As Dunphy recalls it, the developer had been looking for tax designation for a shopping centre he was building in Athlone. But despite looking after Ahern, he didn't come through with the goods. O'Callaghan told him that the then taoiseach, Albert Reynolds , "put a gun to his head" and made Bertie sign the designation order in the dying hours of his government.
Both Ahern and O'Callaghan strenuously deny this.
The controversial journalist's time in the witness box proved a surreal few hours in the history of the Mahon tribunal. Owen O'Callaghan's lawyer, Paul Sreenan, spent most of them trying to divine why Dunphy hadn't blown the whistle on O'Callaghan and Ahern years ago. He zeroed in on how Dunphy has often proclaimed how he values "moral courage" in people.
Where was his moral courage, his outrage, down through all the years when stuff was coming out about planning corruption in high places? The lawyer approached his witness as a man of high integrity, who demanded it of others, in his writing and broadcasts. He found it very strange that Dunphy, of all people, could remain quiet about what he had been told by Owen O'Callaghan.
Dunphy was incredulous at this line of questioning. "I'm a very flawed human being," he insisted. The gallery chuckled its assent.
For his part, the witness described in detail how O'Callaghan told him about his dealings with Ahern. The man had never mentioned money, or bribes or corruption. But Dunphy was very, very sure that O'Callaghan meant giving the minister for finance inducements in return for a favour.
Yesterday, one feeling remained about Eamon Dunphy's story, after all the hours of philosophical talk of moral courage and journalistic integrity and going to the tribunal to seek revenge for a friend he thought had been done a "dastardly" wrong by Ahern's government.
It was that his recollection of what he was told by Owen O'Callaghan sounded entirely credible, and that the manner in which he came to tell it to the tribunal was neither here nor there.
Dunphy convinced. He sounded like a man who exists in the real world. "Can I say to you, you're seeing the world in cartoon simplistic terms, and it's proving rather tiresome," he told Sreenan.
As far as Eamon sees it, he heard some dodgy talk from Owen O'Callaghan (a man he deeply respects and holds in high regard) about Bertie Ahern (a man he also respects and holds in high regard.) Paul Sreenan couldn't understand why a high-minded journalist like Dunphy didn't want to shout his information from the rooftops. Eamon replied that, contrary to popular belief, he isn't a Rottweiler.

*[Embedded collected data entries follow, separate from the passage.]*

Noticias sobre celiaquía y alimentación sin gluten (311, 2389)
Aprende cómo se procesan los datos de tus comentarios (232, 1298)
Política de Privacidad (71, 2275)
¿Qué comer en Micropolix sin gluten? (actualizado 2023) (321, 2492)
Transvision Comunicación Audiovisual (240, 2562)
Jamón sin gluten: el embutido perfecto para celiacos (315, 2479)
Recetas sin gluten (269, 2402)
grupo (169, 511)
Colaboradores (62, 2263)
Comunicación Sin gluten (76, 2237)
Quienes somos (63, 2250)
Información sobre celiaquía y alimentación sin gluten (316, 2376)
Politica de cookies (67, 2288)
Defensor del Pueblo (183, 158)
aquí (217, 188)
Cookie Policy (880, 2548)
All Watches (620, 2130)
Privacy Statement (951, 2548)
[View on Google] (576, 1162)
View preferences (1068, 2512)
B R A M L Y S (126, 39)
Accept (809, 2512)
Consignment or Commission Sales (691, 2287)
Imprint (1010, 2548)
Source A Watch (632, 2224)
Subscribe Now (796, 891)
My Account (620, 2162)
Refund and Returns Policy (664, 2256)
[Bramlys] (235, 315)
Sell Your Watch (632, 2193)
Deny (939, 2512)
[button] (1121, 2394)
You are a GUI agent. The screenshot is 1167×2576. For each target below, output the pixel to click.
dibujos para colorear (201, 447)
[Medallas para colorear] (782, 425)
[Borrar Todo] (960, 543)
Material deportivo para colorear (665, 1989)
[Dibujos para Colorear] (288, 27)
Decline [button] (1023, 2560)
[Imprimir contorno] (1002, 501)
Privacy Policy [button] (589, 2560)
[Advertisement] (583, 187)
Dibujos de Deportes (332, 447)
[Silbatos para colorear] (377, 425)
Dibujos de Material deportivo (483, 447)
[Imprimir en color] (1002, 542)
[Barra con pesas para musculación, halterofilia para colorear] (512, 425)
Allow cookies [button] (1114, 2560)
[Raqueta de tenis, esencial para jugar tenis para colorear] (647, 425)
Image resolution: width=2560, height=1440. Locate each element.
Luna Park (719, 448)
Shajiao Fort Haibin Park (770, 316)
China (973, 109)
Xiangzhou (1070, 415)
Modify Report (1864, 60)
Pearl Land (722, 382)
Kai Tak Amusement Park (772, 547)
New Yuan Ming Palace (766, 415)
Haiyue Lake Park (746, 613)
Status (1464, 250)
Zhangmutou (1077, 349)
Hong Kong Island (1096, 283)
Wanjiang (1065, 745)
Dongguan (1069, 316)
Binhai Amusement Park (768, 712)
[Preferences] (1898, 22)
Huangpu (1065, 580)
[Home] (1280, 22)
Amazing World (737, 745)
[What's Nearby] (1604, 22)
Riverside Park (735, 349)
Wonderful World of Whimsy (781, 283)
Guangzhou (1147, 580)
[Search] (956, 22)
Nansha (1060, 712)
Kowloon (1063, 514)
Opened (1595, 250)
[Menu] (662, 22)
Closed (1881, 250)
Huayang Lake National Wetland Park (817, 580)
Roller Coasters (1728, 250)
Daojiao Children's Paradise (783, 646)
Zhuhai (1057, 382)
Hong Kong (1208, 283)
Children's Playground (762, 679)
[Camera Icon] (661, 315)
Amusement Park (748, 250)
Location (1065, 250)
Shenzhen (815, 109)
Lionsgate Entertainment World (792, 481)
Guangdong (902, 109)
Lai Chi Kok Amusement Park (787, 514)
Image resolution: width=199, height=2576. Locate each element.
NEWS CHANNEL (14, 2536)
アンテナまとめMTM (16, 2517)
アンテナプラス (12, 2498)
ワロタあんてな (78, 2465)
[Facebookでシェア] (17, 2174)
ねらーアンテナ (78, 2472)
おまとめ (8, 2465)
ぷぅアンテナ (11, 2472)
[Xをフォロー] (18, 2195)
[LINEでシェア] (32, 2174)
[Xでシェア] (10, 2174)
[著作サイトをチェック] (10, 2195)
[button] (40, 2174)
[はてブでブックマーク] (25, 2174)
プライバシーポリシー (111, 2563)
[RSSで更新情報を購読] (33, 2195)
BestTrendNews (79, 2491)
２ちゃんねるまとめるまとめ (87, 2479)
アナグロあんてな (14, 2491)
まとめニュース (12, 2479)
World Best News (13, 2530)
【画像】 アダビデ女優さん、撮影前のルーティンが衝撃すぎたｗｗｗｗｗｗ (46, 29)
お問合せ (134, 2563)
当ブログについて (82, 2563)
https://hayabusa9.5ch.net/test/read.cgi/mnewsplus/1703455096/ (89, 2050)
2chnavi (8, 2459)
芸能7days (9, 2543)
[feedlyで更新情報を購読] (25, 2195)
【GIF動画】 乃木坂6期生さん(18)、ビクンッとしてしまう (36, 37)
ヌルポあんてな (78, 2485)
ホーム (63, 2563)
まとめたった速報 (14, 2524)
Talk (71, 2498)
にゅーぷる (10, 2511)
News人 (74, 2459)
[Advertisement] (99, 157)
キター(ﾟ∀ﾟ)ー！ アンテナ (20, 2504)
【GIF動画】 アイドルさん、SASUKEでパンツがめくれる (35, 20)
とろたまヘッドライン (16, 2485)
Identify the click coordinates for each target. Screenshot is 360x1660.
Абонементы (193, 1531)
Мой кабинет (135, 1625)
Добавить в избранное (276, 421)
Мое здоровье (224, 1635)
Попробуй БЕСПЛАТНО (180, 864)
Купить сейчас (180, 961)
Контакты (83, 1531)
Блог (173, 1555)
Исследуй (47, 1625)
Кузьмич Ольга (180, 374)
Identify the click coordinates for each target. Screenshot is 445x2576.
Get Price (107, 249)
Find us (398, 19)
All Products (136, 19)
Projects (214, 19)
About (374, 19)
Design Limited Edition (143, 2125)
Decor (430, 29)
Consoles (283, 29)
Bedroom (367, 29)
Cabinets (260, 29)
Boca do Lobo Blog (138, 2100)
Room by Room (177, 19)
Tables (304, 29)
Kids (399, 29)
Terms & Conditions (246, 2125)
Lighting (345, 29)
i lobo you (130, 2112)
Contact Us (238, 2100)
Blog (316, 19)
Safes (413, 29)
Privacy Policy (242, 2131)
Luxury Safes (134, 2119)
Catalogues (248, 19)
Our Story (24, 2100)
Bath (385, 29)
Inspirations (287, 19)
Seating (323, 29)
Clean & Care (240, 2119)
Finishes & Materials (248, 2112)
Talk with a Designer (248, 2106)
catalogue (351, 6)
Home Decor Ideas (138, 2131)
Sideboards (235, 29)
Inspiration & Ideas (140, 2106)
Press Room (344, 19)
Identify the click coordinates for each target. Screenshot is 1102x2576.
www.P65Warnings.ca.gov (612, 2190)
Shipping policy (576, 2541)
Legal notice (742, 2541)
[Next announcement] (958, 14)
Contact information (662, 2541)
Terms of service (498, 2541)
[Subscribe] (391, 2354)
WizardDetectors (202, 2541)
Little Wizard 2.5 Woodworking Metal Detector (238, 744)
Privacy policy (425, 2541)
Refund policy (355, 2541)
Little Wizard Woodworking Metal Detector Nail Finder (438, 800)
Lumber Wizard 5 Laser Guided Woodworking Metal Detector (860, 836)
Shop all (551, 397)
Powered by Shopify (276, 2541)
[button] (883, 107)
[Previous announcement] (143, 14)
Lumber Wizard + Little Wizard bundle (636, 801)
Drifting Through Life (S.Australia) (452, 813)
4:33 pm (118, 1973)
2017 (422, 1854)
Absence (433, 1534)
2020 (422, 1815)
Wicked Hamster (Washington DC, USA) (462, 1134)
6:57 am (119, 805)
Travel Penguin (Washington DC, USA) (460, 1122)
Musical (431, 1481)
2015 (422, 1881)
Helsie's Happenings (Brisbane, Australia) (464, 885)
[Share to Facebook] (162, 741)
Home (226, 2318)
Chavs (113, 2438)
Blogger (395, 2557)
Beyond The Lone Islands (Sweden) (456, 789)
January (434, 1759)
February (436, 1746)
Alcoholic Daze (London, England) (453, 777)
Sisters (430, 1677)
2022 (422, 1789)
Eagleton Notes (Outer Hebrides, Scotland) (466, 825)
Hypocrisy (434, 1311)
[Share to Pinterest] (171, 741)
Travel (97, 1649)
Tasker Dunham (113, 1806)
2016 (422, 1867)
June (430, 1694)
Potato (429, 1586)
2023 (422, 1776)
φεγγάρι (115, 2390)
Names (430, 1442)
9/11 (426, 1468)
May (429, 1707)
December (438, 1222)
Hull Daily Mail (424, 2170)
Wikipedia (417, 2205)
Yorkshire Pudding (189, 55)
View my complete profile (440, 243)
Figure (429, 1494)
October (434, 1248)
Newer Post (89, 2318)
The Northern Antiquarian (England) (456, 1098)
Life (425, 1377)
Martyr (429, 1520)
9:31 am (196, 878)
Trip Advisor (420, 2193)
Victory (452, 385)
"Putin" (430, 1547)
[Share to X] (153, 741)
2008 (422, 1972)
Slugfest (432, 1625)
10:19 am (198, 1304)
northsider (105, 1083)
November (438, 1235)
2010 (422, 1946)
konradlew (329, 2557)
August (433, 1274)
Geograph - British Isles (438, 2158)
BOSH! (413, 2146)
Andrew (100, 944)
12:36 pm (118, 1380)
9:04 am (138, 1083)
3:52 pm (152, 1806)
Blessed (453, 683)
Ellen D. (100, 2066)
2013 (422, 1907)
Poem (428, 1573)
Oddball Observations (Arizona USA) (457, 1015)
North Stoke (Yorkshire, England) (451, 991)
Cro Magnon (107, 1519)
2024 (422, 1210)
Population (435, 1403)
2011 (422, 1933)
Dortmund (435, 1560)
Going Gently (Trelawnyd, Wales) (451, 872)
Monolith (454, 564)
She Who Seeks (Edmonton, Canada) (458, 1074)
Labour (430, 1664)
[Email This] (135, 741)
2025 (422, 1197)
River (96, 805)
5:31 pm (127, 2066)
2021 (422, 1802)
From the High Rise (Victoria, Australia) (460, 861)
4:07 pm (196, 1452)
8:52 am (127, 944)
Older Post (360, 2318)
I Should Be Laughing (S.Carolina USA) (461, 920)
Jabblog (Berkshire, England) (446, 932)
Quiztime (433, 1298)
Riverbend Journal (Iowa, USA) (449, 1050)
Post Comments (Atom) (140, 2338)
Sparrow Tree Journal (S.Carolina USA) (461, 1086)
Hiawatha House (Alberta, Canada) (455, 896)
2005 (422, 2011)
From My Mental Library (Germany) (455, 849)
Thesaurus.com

"In fact, some might say I'm a bit of a pussycat."
The exchange meandered on, by way of Eamon's court cases and TV appearances and a time he was supposed to have got overexcited at the reopening of Dobbins restaurant and shouted "Up Enda Kenny!" at the Taoiseach, followed by "I love you, Bertie."
There were walk-on parts for John Waters and Eoghan Harris, by way of Dunphy's appearance on the Late Late Show.
Why didn't Eamon say what he knew about Bertie then? "What do you mean, just pop it in!" snorted Eamo, laughing.
If he had done that, going on mere hearsay, he would have been sued to high heaven.
Dunphy insisted he heard what he heard. Believe me, or don't believe me, was his attitude. He was telling his story, "contradictions and all". Of course, the thing is, what did looking after Bertie mean? It mightn't have meant giving him money at all. Going on what the tribunal has been told about poor Bertie's circumstances, Owen O'Callaghan was probably just making sure the minister was clothed and feeding himself properly.
After all, the poor man only had the guts of a hundred thousand euro in spare cash to keep body and soul together.